Not only can subplots help us fit graphs nicely onto a page, the arrangement of graphs in a subplot can also be used as a tool to make a clearer visual argument.
Side-by-side charts allow us to quickly compare y-axis (vertical) changes. This is often the best presentation for direct comparisons of similar charts, especially when the x-axis is consistent.
Stacked charts allow for easy comparison of changes on the x-axis (horizontal).
A tiled grid creates a setup known as “small multiples”. This is ideal for showing a pattern between multiple visualizations, or emphasizing one visualization in the context of others.
With any setup, we should keep the scale and axis-bounds the same whenever possible so that the graphs can be compared directly. If that’s not possible, we need to make sure the viewer knows what’s being changed between each graph. Graphs can become confusing or even misleading if the scale, axes, or units are changed without explicit notice. Titles, annotations, or axis-labels are good places to put this information.

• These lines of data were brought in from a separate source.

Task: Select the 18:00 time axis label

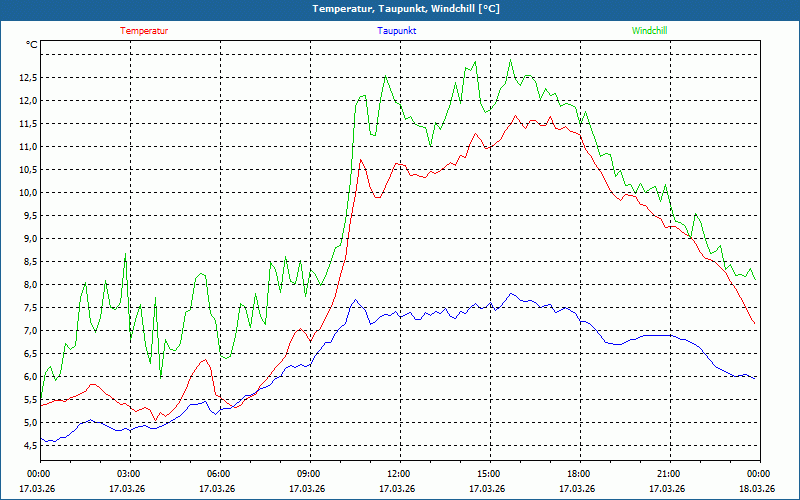Action: pos(578,474)
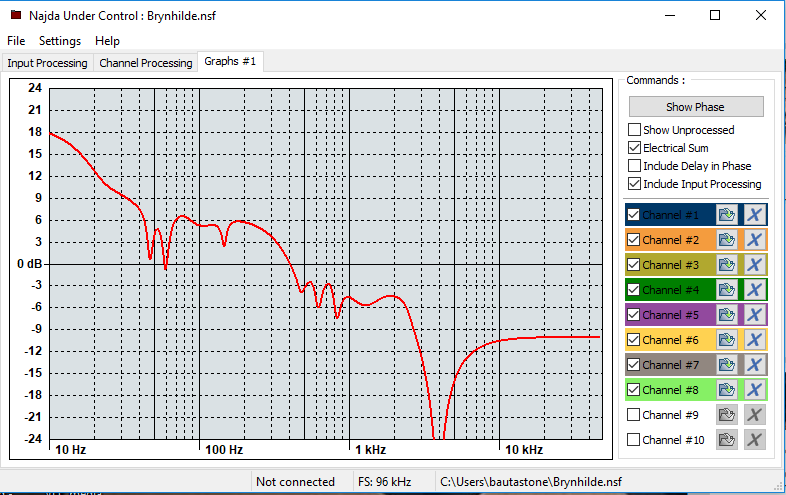Click the X clear icon for Channel #8
The image size is (786, 495).
(x=755, y=390)
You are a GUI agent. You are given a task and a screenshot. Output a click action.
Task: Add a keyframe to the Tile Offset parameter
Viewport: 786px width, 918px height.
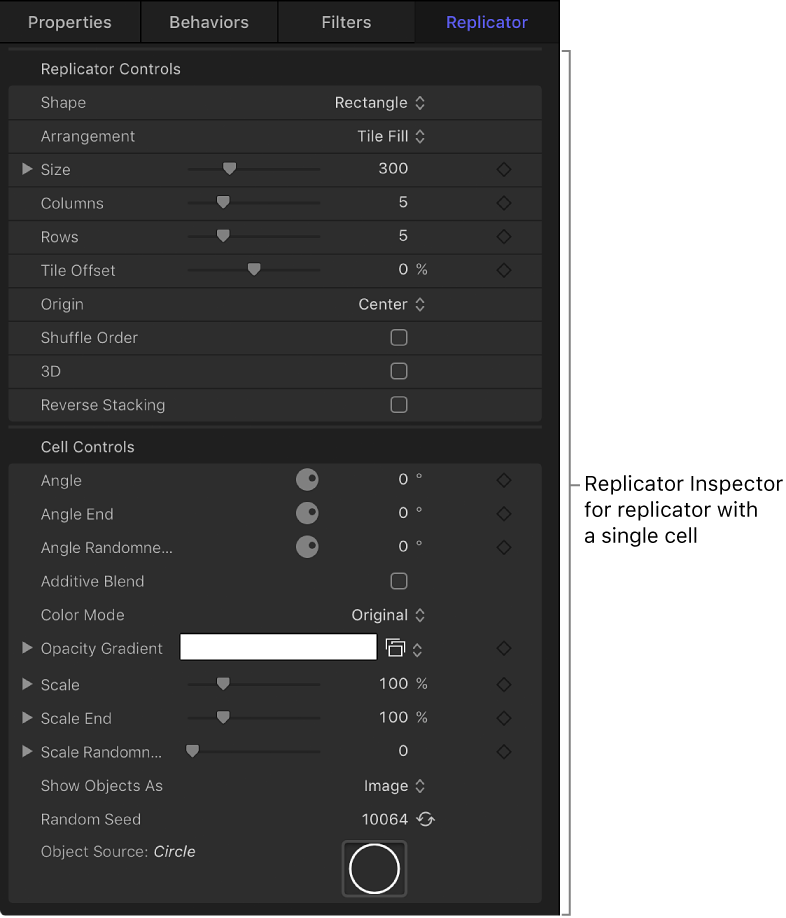504,270
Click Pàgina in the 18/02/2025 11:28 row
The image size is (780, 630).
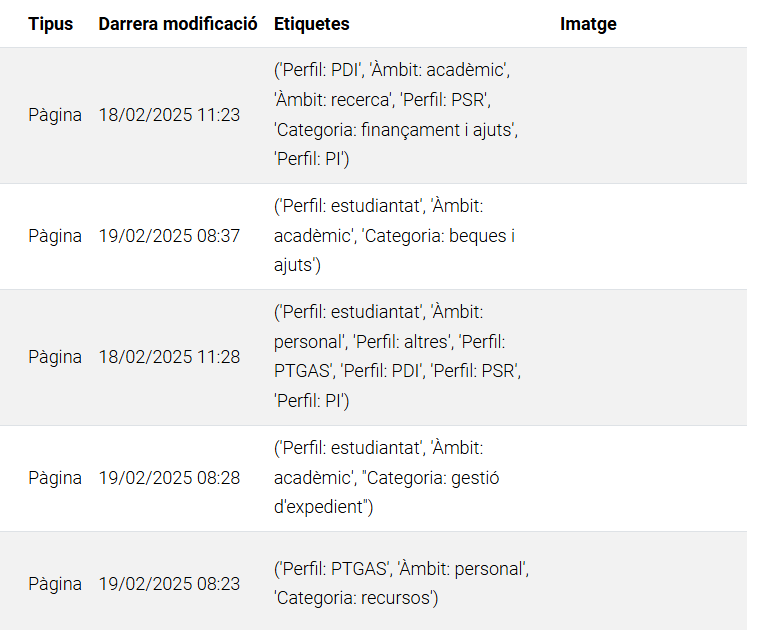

To make these subplot arrangements, we use the
plt.subplot() function, which takes parameters for
index (i.e. position in the grid). For example, the code below makes a grid with 4 rows and 2 columns (so, 8 squares), and will “select” the sixth square in the grid:
plt.subplot(4, 2, 6) ## code for plot #6 goes here
Let’s put some of these to work on our dataset now. Again, we’ll load the tree inventory dataset, and subsets of relevant information. This time, the trees are subsetted by forest type:
PF (primary forest),
SF (secondary forest), and
SLF (selectively logged forest). We’ll use multiple vertical bar charts to compare the counts of the most common trees in each forest type. Our goal for the next few visualizations is to better understand biodiversity in the three different types of forest.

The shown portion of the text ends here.